TASK TO COMPLETE => Of the lines in the material below, print only those from the one containing "At what coordinates" to the one containing "Click the NEW badge on YouTube engagements", ends included, exactly as written and without pictures.

DATA TO PROCESS =>

---*---

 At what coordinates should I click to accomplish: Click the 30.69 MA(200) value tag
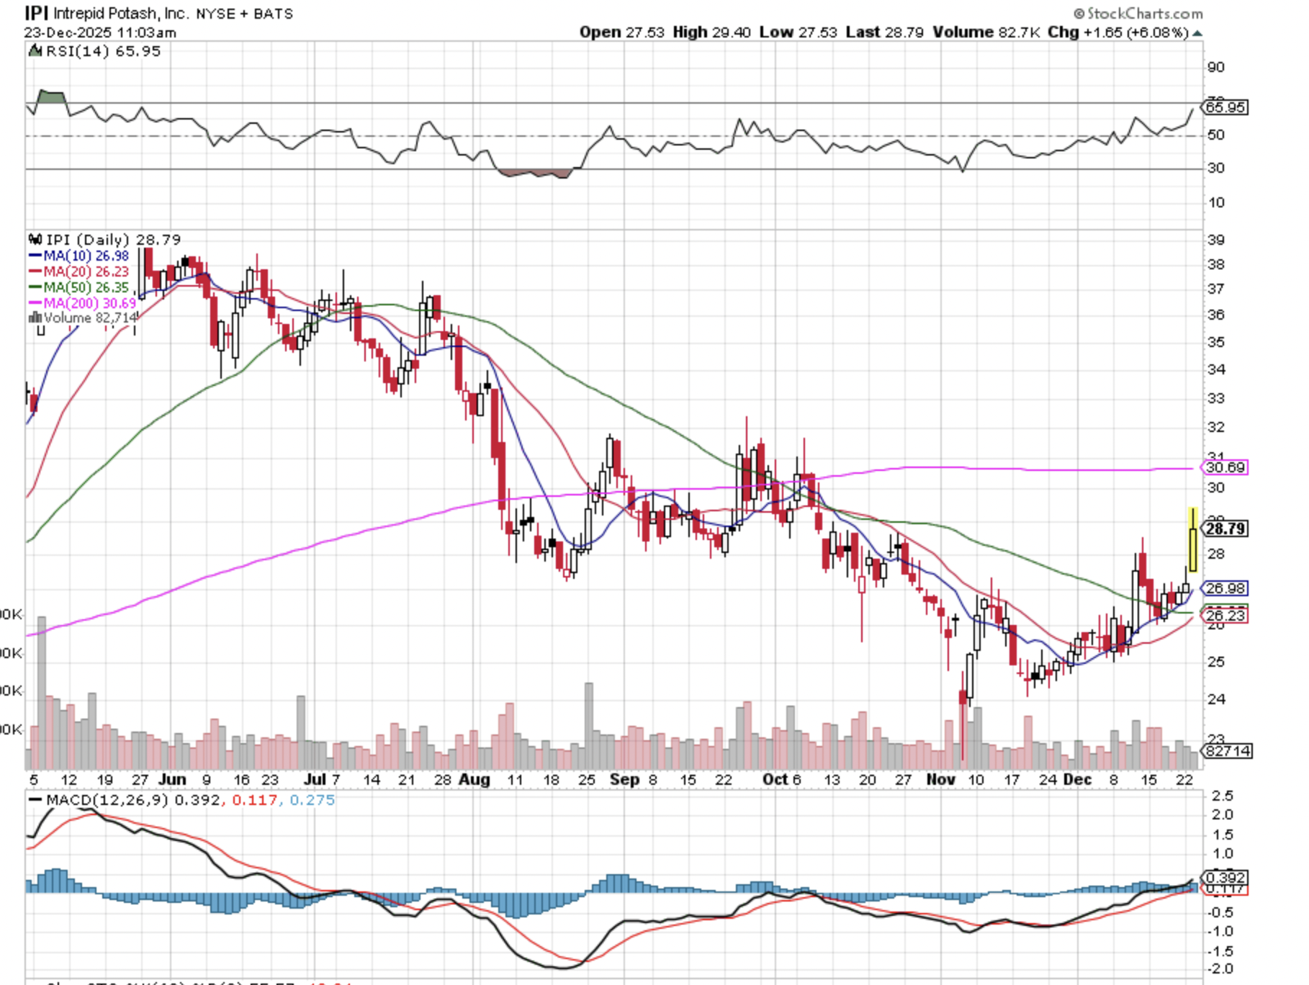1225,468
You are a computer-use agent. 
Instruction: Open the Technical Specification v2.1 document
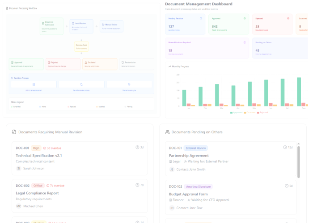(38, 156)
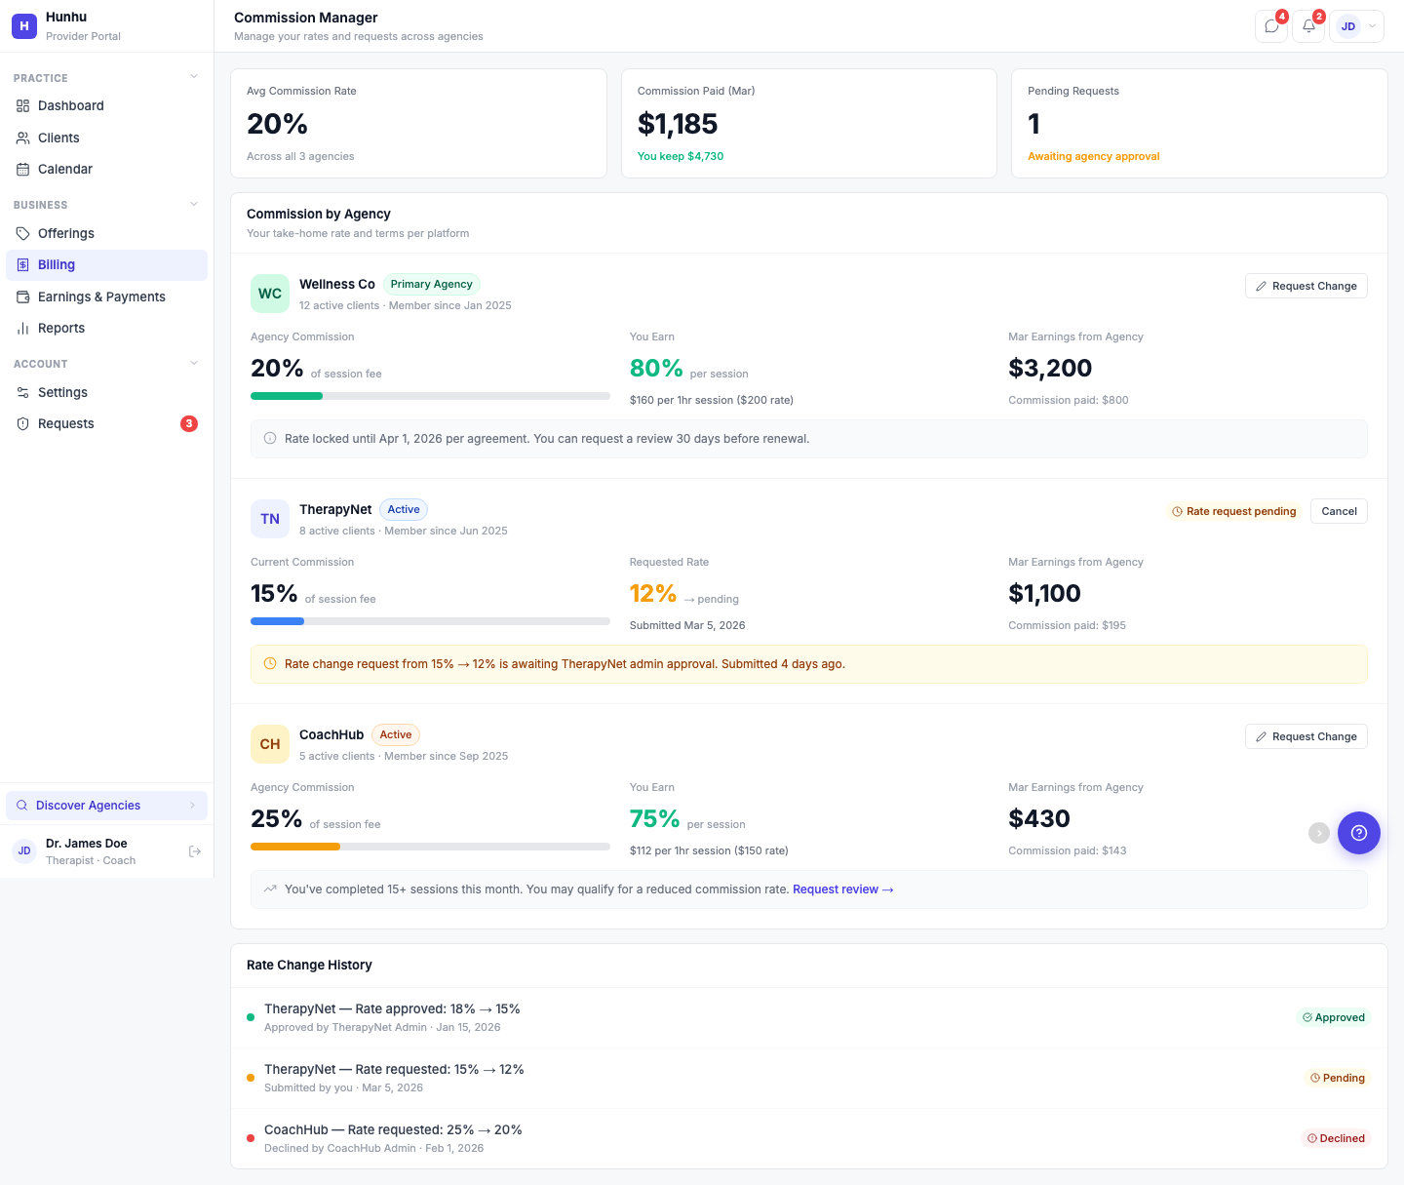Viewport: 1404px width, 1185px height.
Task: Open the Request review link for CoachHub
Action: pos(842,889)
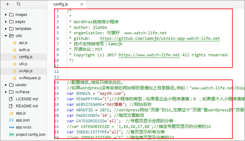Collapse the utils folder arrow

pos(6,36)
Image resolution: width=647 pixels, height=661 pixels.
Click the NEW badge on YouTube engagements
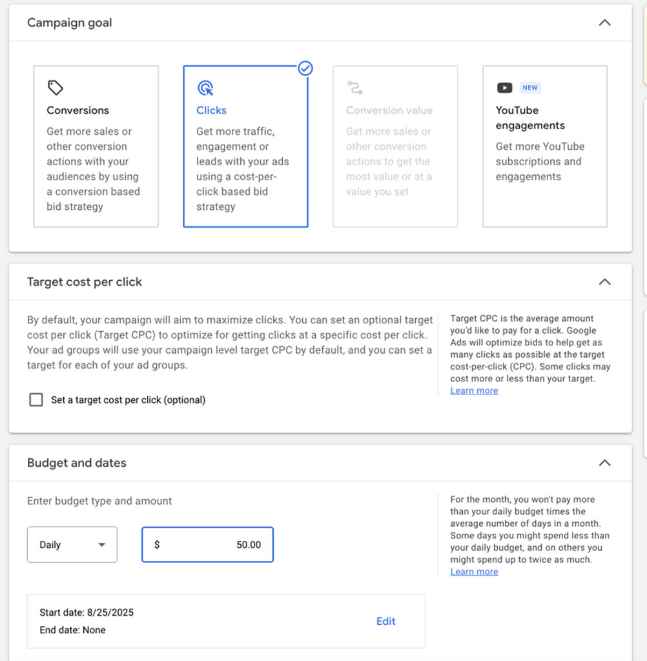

---*---

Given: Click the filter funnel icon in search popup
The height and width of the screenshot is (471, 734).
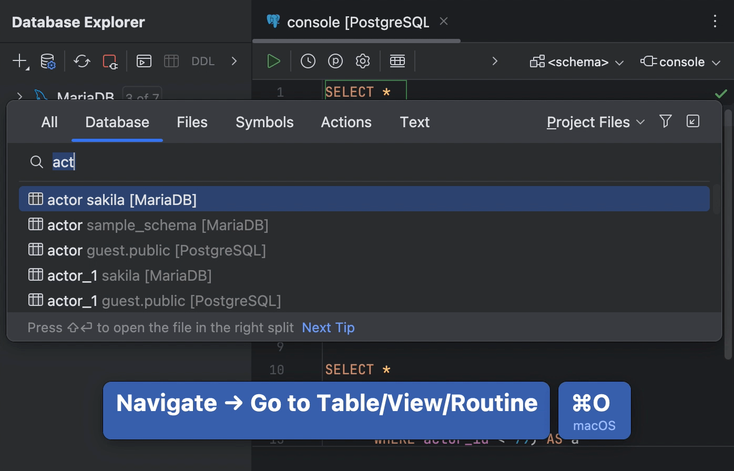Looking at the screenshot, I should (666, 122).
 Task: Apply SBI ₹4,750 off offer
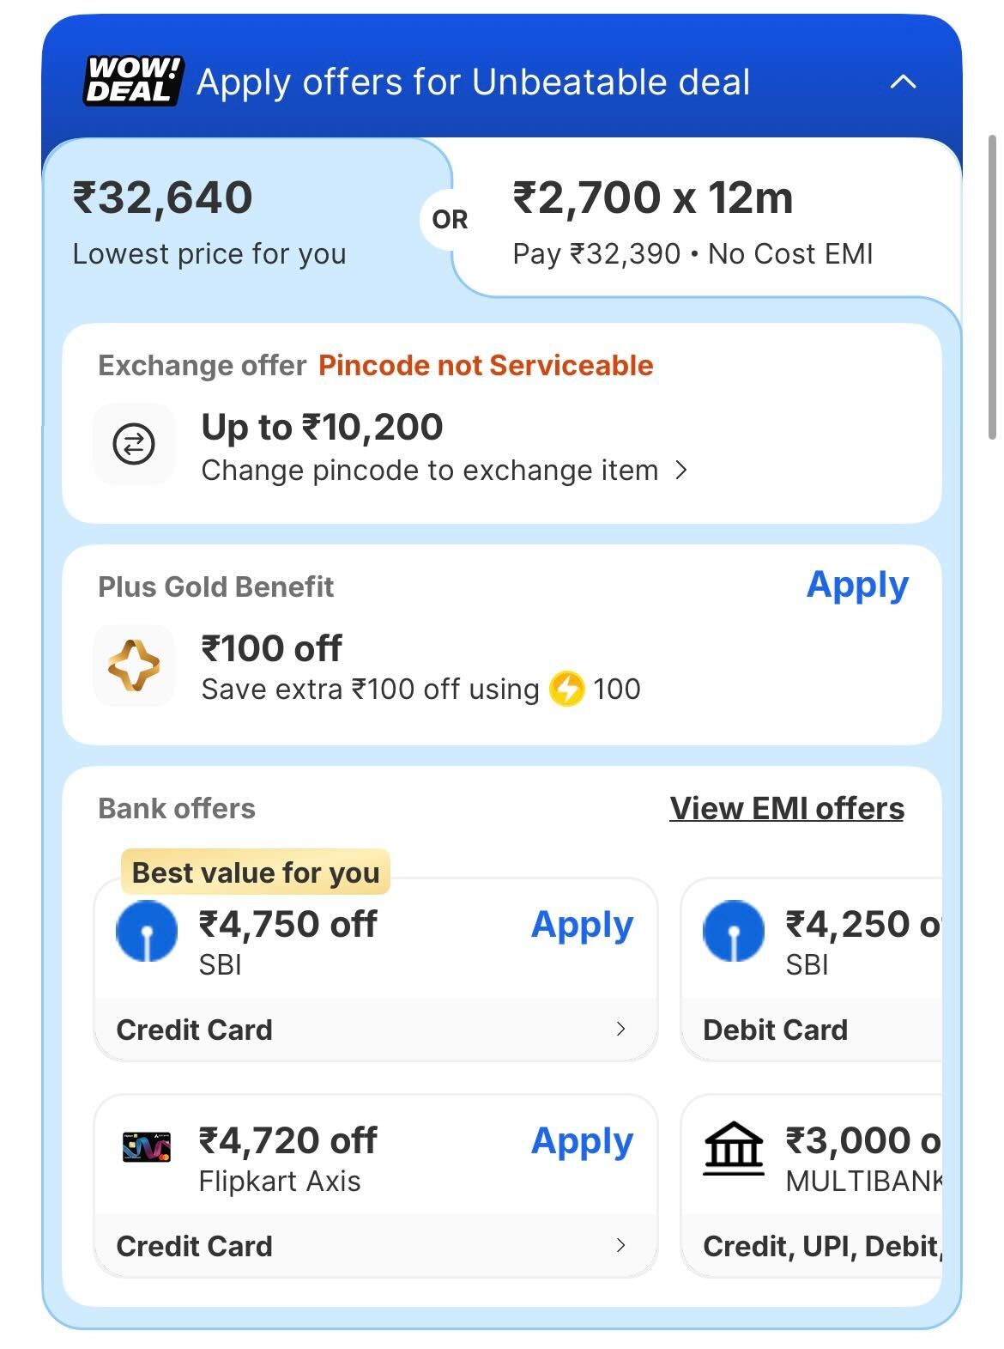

---*---

RESULT OF THE TASK =>
 At what coordinates should I click to accomplish: Click the 30.69 MA(200) value tag
1225,468
You are a computer-use agent. 
Instruction: Open the Technical Specification v2.1 document
(38, 156)
Viewport: 1404px width, 1185px height.
Task: Open the Request review link for CoachHub
Action: pos(842,889)
Collapse the utils folder arrow

pos(6,36)
Image resolution: width=647 pixels, height=661 pixels.
Click the NEW badge on YouTube engagements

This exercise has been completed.